Allen v. Merit Sys. Prot. Bd., 127 F.3d at 1076 (citations omitted); see also Diefender-fer v. Merit Sys. Prot. Bd., 194 F.3d 1275, 1277-78 (Fed.Cir.1999) (construing the same related, predecessor FAA legislation to 49 U.S.C. § 40122 considered in Allen, as to whether a different Title 5 statute continued to apply, with the same conclusion, that the Title 5 statute did not apply to the FAA).
Section 40122(g)(1) contemplated the development of a personnel management system that addressed the “unique demands” on the FAA’s workforce. Plaintiffs believe that in the development of a new, unique FAA Personnel Management System, availability pay did not remain excluded but was restored. Plaintiffs argue that: “The FAA personnel management system developed by the FAA pursuant to 49 U.S.C. Section 40122(g)(2), reincorporated, albeit indirectly, as binding on the FAA, the mandatory Availability Pay provisions of the Act [LEAPA], or at a minimum those provisions of the Act which deal with the mandatory payment of overtime for unscheduled irregular work.” By way of support, plaintiffs point to a March 28, 1996 FAA policy document titled, “FAA Personnel Management System (FAA PMS),” which stated that the “FAA reserves the right to modify, add to, or delete any portion of this personnel management system, either in whole or in part, as deemed appropriate by the Administrator.” Further, Chapter II of the FAA Personnel Management System policy document, titled “Compensation,” and section 1 of Chapter II, titled “Base Pay, Personnel Compensation, and *82Benefits,” provided that “Except as provided below, from April 1,1996 until September 30, 1997, the personnel compensation and benefits of all FAA employees shall continue to be determined in accordance with the standards and procedures that were in effect on March 31,1996.” FAA Personnel Management System, ch. II, § 1(b) (Mar. 28,1996).

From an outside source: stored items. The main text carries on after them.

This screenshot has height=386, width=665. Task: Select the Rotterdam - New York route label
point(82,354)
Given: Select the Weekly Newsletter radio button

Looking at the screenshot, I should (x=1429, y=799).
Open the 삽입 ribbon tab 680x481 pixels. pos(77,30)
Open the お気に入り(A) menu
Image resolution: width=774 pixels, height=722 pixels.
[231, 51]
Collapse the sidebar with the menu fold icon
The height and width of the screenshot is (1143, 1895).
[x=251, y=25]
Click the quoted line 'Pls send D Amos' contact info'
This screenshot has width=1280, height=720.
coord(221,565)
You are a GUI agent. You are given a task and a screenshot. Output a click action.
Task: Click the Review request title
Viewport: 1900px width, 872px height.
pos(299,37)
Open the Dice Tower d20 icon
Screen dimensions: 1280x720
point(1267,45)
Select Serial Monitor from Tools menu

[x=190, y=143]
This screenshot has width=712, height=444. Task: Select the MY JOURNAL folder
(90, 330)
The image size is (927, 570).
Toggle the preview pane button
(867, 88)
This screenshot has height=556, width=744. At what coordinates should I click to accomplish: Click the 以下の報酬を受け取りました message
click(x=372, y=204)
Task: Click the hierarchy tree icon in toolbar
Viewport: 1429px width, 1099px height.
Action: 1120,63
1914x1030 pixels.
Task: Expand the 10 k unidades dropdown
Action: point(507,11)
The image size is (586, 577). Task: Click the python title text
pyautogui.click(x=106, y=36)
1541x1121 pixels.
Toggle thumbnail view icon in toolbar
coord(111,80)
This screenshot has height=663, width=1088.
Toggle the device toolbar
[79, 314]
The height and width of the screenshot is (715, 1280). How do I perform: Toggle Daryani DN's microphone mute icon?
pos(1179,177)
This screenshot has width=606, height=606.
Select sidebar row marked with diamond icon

Plaintiffs, therefore, suggest that availability pay, which was in effect on March 31, 1996 for FAA employees, should be considered to be encompassed by the “personnel compensation” which the Administrator of the FAA decided to continue between April 1,1996 and September 30,1997 in the March 28, 1996 FAA Personnel Management System policy document. According to the March 28, 1996, FAA policy document, on September 30,1997, the Administrator of the FAA was to be provided with a Compensation Revision Plan, which was to address the “premium pay structure,” for the Administrator’s review and approval. See FAA Personnel Management System, ch. II, §§ 1(c), l(d)(viii), 1(e) (Mar. 28, 1996). Plaintiffs state that it is unclear whether the September 30, 1997 Compensation Revision Plan was ever approved, or even submitted.15 Plaintiffs argue that availability pay was restored by the FAA Administrator in the March 28,1996, FAA Personnel Management System policy document, and was never rescinded by a September 30, 1997 Compensation Revision Plan. Therefore, according to plaintiffs, availability pay was removed from the FAA by section 40122, but was restored to FAA employees by decision of the FAA Administrator, as permitted by section 40122. The court disagrees with plaintiffs’ analysis.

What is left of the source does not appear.